#### [Task instructions]
Reproduce exactly, and only, the lines below from the one containing "Click the callout" through the one containing "Image resolution: width=948".

#### [Supplied data]

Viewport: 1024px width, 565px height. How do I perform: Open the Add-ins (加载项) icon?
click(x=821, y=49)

--

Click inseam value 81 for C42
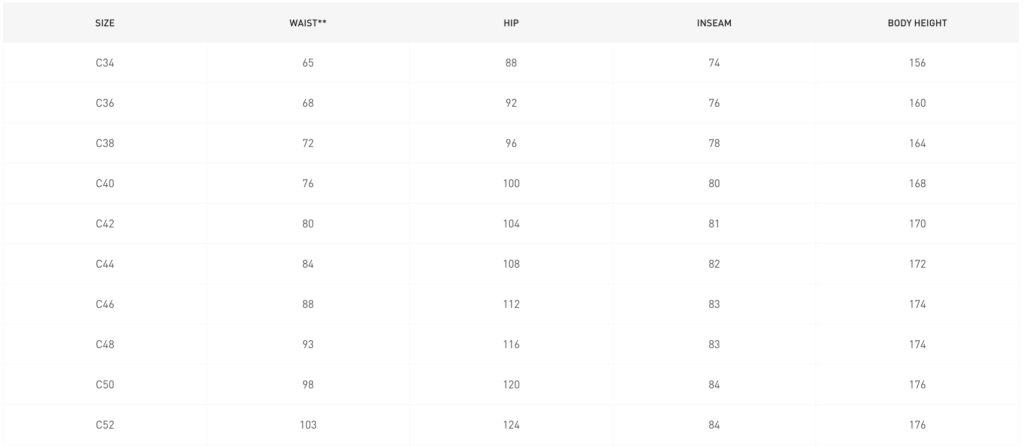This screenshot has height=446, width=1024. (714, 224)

---

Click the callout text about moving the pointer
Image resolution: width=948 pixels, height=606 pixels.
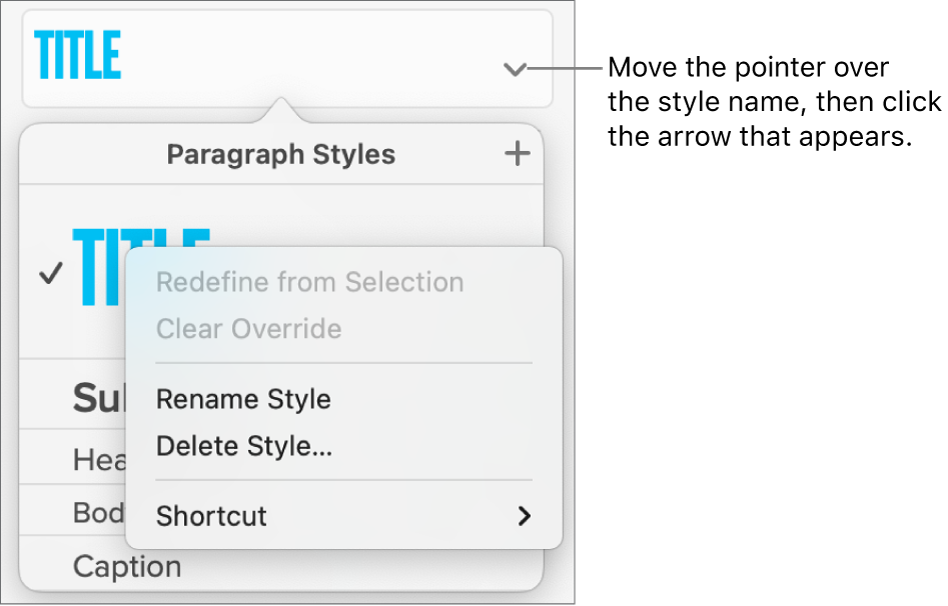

#### [Exercise output]
Click the callout text about moving the pointer
Image resolution: width=948 pixels, height=606 pixels.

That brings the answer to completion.